Saved data entries:
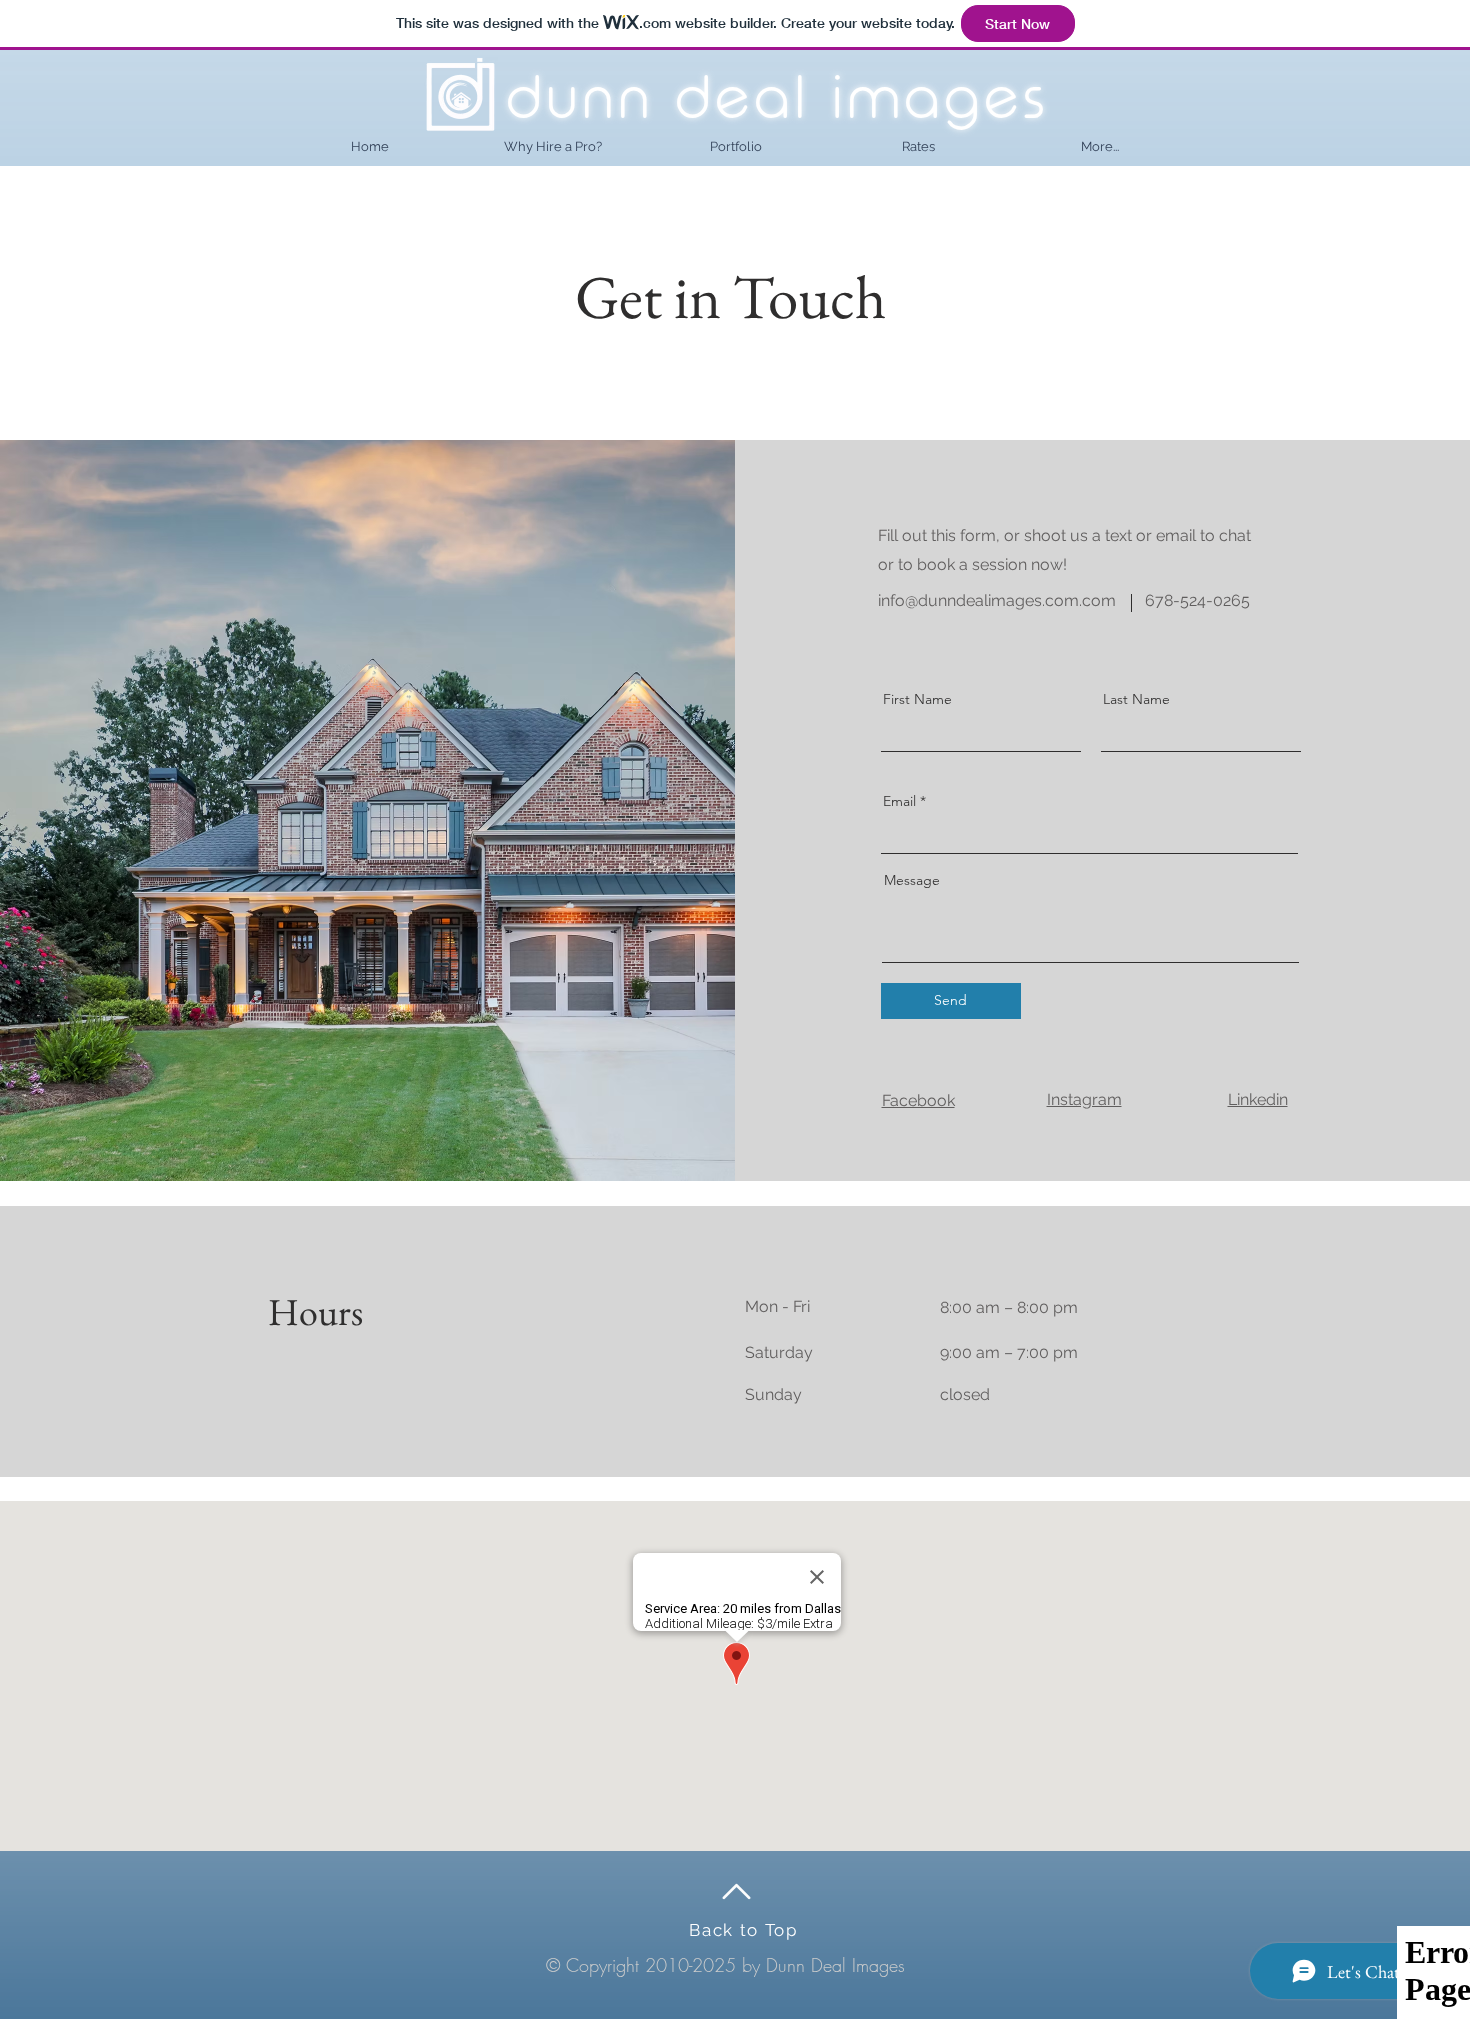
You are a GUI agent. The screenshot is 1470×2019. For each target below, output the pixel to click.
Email (899, 801)
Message (912, 880)
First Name (917, 699)
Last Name (1136, 699)
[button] (1100, 147)
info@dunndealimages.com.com (997, 600)
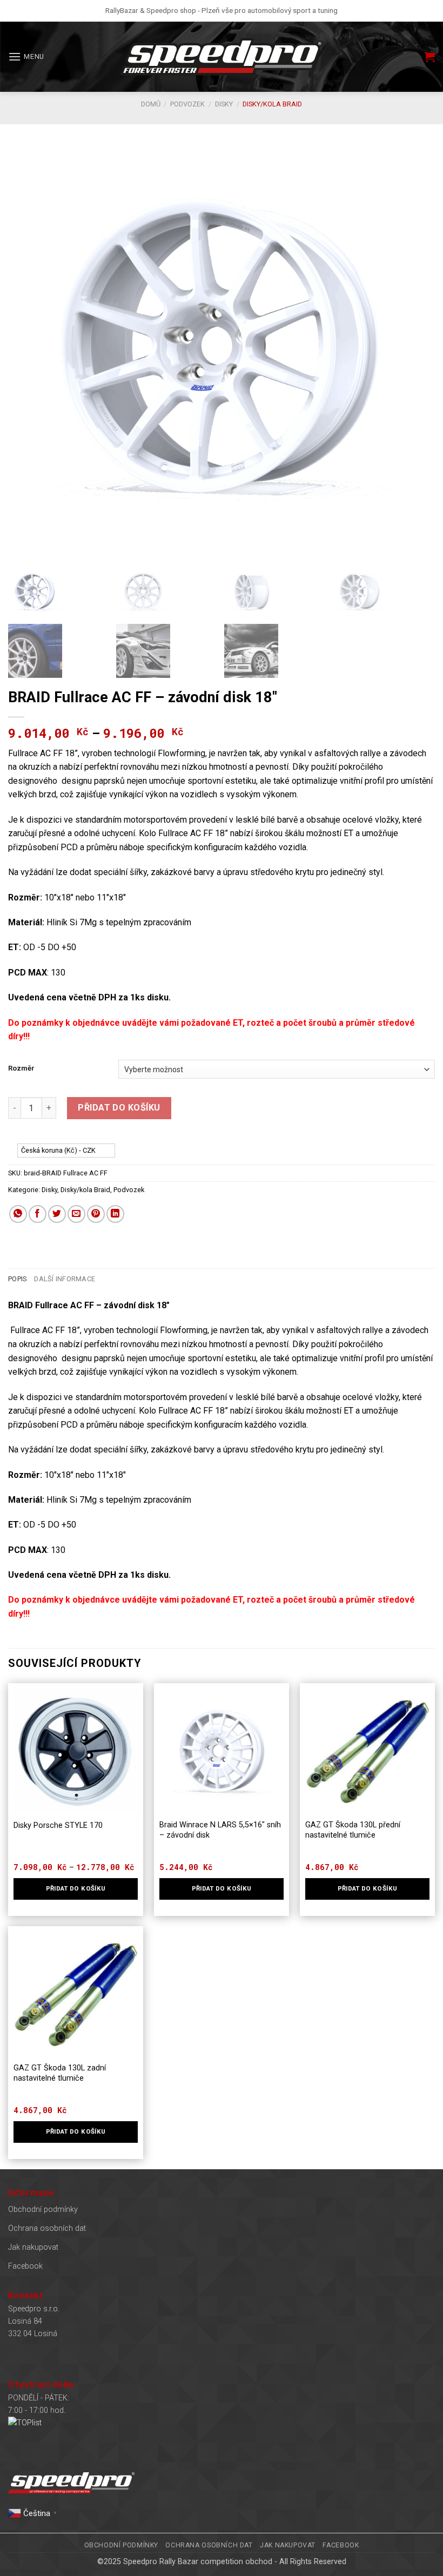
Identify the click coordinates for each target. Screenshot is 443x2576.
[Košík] (429, 57)
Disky (224, 104)
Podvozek (187, 104)
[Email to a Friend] (76, 1214)
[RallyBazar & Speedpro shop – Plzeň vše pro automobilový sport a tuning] (221, 56)
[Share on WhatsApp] (18, 1214)
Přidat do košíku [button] (222, 1888)
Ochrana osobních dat (47, 2228)
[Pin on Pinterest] (96, 1214)
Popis (17, 1279)
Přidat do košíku (119, 1107)
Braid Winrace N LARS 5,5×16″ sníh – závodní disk (220, 1830)
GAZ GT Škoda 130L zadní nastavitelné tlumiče (60, 2073)
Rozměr (21, 1068)
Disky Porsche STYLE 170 (58, 1825)
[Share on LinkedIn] (115, 1214)
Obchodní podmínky (43, 2209)
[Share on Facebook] (37, 1214)
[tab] (17, 1279)
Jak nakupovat (33, 2247)
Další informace (64, 1279)
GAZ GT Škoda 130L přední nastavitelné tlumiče (352, 1830)
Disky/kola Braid (272, 104)
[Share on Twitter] (57, 1214)
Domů (150, 104)
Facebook (25, 2266)
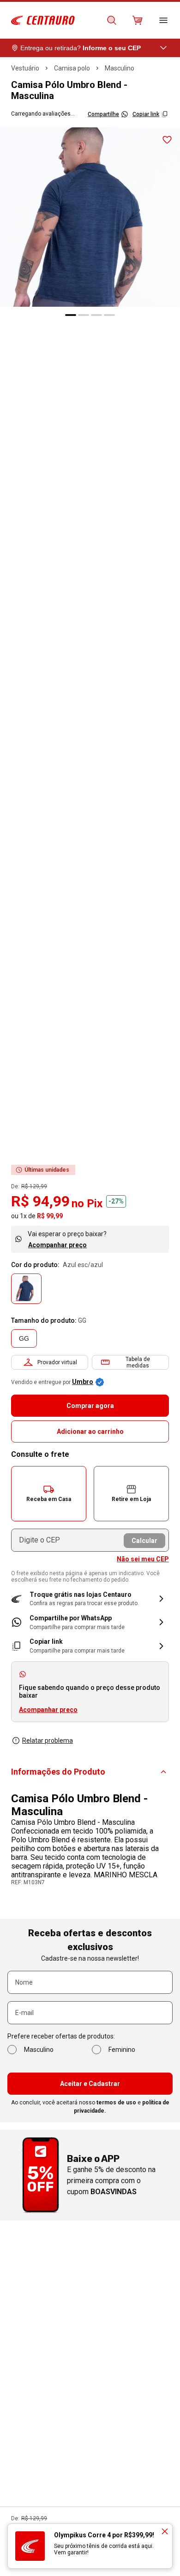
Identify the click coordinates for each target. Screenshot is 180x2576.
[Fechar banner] (165, 2531)
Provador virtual (57, 1362)
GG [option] (24, 1338)
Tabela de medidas (138, 1362)
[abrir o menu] (163, 20)
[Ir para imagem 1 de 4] (70, 315)
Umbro (82, 1381)
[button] (48, 1493)
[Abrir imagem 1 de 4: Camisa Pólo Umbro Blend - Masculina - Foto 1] (90, 217)
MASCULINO (119, 68)
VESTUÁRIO (25, 68)
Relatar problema (47, 1740)
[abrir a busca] (112, 20)
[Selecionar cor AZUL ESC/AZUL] (26, 1288)
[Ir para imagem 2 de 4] (83, 315)
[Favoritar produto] (167, 140)
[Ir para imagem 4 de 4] (109, 315)
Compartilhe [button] (103, 114)
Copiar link (145, 114)
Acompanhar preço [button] (48, 1709)
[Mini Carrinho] (137, 20)
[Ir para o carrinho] (137, 20)
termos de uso (116, 2102)
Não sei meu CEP (143, 1559)
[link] (90, 1622)
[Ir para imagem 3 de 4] (96, 315)
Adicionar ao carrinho (90, 1431)
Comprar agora (90, 1405)
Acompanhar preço (57, 1245)
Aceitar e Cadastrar (90, 2083)
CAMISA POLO (72, 68)
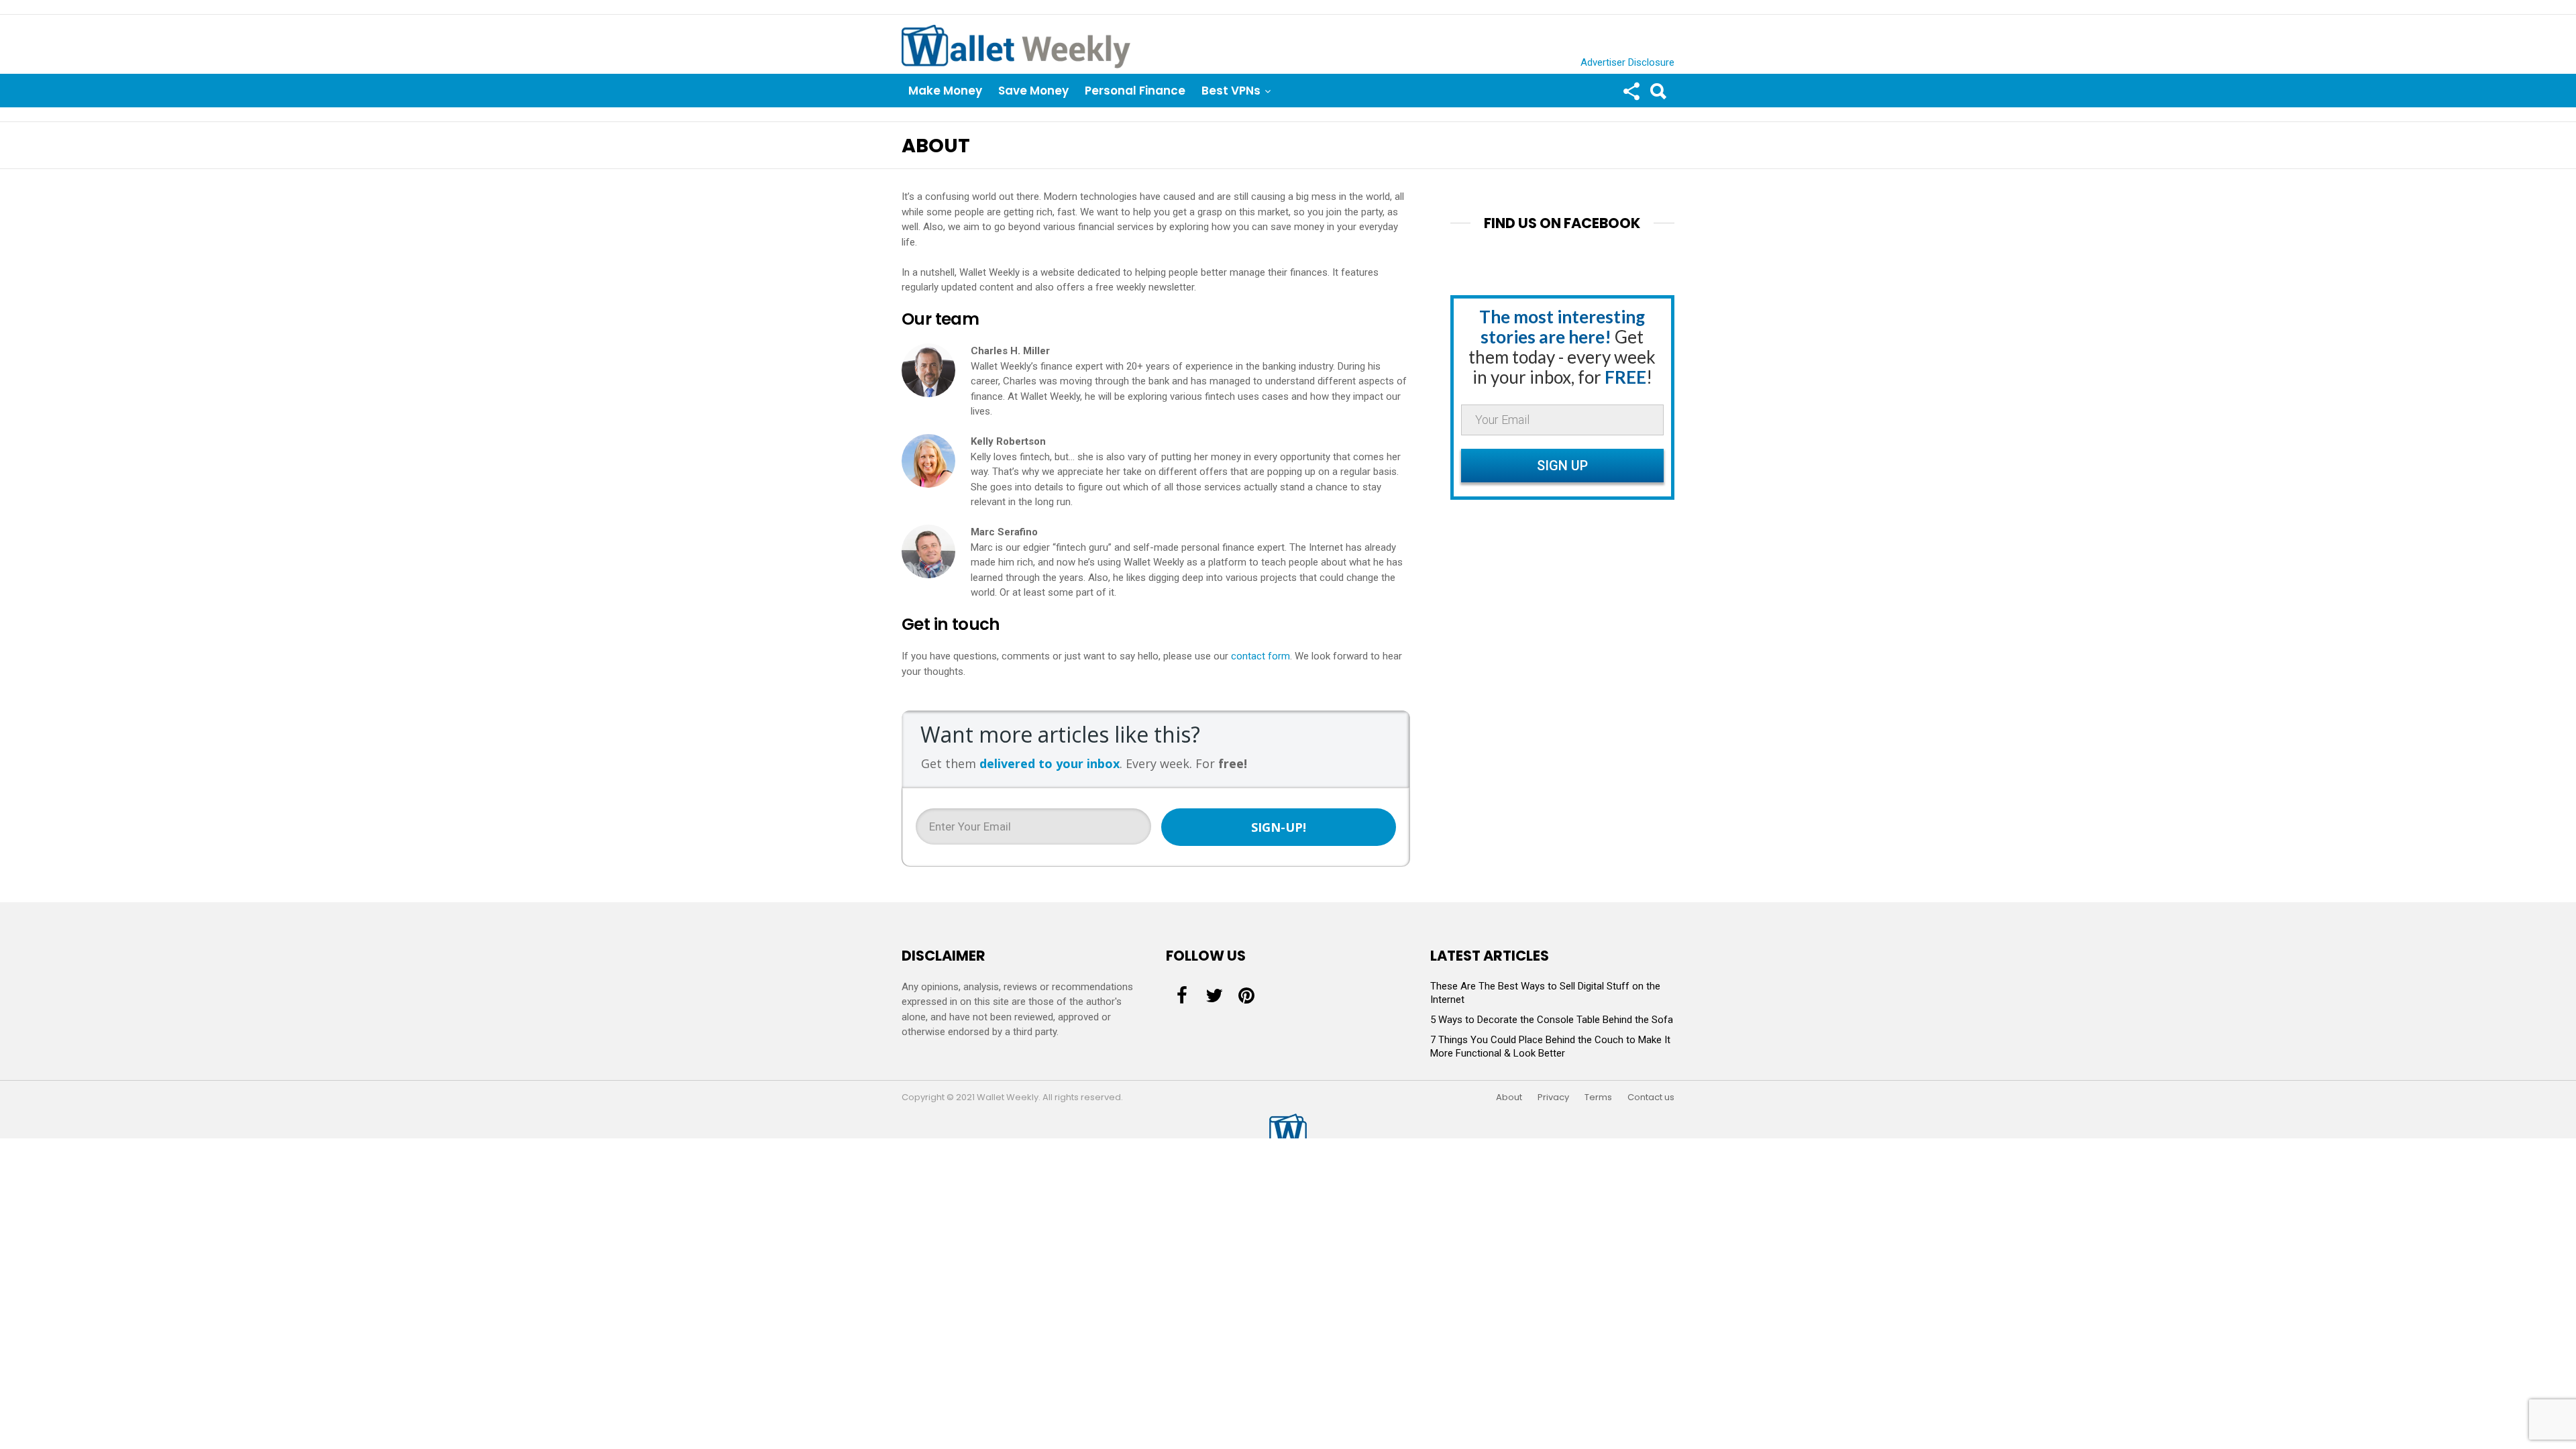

### [EXERCISE INSTRUCTIONS]
Pull every line with "Share" from the records.

### [OUTPUT OF THE TASK]
[Share on WhatsApp] (18, 1214)
[Share on LinkedIn] (115, 1214)
[Share on Facebook] (37, 1214)
[Share on Twitter] (57, 1214)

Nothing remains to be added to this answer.